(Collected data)
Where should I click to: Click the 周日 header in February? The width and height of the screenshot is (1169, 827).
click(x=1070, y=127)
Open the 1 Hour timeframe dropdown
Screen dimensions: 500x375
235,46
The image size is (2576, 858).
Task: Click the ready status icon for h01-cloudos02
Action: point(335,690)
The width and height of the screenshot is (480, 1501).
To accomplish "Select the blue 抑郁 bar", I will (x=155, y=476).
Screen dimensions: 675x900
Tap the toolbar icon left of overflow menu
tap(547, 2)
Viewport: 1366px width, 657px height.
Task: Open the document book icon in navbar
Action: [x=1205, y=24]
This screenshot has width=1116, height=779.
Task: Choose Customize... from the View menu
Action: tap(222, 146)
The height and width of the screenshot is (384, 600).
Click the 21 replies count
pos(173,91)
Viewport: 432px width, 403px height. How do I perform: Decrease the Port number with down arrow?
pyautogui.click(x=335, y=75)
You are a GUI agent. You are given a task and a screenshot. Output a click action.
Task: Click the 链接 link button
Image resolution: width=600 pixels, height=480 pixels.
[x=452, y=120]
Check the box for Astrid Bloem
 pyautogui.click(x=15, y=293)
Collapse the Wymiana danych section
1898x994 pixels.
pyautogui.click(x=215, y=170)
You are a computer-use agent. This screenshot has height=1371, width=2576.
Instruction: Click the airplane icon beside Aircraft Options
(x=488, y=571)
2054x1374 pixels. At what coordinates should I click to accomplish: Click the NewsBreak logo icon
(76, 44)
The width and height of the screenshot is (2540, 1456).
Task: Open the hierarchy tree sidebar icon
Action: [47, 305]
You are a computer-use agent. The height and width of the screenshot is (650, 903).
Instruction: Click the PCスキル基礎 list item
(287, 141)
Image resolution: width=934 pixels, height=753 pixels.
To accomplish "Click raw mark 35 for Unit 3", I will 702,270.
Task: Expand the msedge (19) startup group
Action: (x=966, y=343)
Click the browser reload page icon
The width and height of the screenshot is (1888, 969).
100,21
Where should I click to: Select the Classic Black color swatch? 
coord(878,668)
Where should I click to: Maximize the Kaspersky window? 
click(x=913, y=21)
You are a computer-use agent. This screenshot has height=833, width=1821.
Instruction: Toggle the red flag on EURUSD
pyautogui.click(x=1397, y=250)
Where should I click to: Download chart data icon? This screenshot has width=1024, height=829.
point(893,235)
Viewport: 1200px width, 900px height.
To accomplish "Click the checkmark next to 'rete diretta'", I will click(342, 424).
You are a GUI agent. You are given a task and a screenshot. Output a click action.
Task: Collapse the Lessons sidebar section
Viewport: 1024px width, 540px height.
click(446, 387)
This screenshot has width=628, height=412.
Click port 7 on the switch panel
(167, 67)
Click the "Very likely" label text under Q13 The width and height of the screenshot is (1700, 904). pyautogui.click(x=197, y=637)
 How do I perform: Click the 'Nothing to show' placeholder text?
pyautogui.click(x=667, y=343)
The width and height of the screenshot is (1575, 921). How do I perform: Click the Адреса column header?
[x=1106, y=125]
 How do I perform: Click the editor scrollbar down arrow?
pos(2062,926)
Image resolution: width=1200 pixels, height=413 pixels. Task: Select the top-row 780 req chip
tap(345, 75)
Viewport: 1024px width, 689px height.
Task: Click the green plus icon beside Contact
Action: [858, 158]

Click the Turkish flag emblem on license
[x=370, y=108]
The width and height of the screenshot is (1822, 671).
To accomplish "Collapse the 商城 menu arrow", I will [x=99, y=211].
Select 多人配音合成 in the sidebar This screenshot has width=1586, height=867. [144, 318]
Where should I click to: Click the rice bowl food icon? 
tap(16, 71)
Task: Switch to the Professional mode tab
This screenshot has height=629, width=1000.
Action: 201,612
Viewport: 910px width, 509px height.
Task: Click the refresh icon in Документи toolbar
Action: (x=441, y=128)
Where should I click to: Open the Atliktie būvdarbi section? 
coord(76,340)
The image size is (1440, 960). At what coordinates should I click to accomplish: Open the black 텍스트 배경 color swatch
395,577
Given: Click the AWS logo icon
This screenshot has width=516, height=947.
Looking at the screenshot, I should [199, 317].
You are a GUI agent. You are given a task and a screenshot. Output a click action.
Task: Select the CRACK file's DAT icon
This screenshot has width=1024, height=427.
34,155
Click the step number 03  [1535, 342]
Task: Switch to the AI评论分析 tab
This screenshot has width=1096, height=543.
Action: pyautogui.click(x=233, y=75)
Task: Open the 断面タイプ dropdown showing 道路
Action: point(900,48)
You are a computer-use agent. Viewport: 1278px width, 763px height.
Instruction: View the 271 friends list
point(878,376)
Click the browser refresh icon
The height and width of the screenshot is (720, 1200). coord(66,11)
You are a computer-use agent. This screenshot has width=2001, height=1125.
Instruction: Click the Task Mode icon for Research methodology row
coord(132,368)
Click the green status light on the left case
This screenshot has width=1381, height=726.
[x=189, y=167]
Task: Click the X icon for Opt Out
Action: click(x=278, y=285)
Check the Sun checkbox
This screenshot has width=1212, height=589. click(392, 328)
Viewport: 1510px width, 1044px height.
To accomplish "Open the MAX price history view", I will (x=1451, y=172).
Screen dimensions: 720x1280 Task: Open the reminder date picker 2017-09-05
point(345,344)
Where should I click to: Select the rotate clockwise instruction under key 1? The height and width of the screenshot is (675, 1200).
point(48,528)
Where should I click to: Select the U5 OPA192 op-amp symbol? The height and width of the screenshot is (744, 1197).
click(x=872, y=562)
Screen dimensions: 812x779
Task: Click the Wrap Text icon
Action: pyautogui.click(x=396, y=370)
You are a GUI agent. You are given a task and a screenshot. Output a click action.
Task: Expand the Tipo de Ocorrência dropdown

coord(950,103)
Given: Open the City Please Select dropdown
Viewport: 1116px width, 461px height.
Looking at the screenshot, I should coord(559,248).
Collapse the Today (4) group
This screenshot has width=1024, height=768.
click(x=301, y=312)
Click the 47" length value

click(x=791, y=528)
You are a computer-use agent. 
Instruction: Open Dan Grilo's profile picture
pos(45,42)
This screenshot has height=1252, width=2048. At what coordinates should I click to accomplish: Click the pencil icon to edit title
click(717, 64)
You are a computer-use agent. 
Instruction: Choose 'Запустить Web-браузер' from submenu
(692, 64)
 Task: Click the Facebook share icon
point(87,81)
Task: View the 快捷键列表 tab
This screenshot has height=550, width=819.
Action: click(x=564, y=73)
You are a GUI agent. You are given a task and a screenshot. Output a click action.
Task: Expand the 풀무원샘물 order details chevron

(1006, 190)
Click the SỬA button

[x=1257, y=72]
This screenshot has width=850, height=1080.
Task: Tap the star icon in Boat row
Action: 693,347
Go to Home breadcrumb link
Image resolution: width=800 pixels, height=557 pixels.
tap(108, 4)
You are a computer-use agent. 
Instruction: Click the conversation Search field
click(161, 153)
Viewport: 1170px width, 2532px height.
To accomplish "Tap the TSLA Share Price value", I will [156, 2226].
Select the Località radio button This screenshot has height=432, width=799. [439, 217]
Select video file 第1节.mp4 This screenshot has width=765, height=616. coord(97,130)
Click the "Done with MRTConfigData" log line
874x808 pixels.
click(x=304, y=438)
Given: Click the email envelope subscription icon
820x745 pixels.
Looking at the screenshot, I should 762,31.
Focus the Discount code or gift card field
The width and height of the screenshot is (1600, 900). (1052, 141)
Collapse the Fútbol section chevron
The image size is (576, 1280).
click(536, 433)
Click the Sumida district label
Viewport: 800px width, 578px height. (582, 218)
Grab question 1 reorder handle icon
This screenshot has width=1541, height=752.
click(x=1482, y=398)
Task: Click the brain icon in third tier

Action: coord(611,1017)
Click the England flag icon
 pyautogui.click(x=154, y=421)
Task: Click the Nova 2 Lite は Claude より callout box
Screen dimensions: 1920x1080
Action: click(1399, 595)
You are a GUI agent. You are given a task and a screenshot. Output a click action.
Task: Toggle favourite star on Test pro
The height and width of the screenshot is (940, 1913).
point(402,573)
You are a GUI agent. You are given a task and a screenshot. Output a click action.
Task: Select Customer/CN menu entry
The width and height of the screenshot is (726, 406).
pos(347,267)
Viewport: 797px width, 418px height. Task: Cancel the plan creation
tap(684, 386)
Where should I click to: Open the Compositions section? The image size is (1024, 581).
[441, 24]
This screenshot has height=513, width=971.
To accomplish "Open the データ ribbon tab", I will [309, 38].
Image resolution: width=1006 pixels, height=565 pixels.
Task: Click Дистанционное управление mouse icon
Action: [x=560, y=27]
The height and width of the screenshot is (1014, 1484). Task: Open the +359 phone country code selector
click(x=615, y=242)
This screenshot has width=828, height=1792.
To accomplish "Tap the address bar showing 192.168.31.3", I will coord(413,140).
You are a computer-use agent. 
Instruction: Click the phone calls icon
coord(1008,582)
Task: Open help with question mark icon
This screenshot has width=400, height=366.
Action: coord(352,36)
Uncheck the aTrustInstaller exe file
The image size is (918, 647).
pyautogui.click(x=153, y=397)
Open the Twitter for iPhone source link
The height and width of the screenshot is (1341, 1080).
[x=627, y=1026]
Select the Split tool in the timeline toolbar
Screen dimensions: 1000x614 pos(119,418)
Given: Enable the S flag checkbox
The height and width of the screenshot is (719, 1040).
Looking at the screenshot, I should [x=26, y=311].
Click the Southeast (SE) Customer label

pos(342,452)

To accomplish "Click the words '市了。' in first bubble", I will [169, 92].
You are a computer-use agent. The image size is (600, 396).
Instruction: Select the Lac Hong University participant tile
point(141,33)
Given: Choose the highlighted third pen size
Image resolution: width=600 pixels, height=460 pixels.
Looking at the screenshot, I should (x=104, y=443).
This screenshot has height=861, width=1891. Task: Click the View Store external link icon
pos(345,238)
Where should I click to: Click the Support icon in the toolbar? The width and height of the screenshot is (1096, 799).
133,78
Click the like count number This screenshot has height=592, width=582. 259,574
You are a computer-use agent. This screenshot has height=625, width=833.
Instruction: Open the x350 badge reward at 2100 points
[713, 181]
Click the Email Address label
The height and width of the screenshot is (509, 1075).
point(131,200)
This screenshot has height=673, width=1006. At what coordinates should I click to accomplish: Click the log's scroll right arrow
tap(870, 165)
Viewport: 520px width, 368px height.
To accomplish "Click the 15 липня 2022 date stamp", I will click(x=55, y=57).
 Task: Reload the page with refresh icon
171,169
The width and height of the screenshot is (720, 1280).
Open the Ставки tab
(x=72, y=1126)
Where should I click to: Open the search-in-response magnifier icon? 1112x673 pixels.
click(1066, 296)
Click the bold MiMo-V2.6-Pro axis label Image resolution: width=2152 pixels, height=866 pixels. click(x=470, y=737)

■ **PROBLEM DETAILS**
The answer must be all the lines above that hold the word "question".

■ **SOLUTION TO THIS TASK**
Grab question 1 reorder handle icon
Task: Open help with question mark icon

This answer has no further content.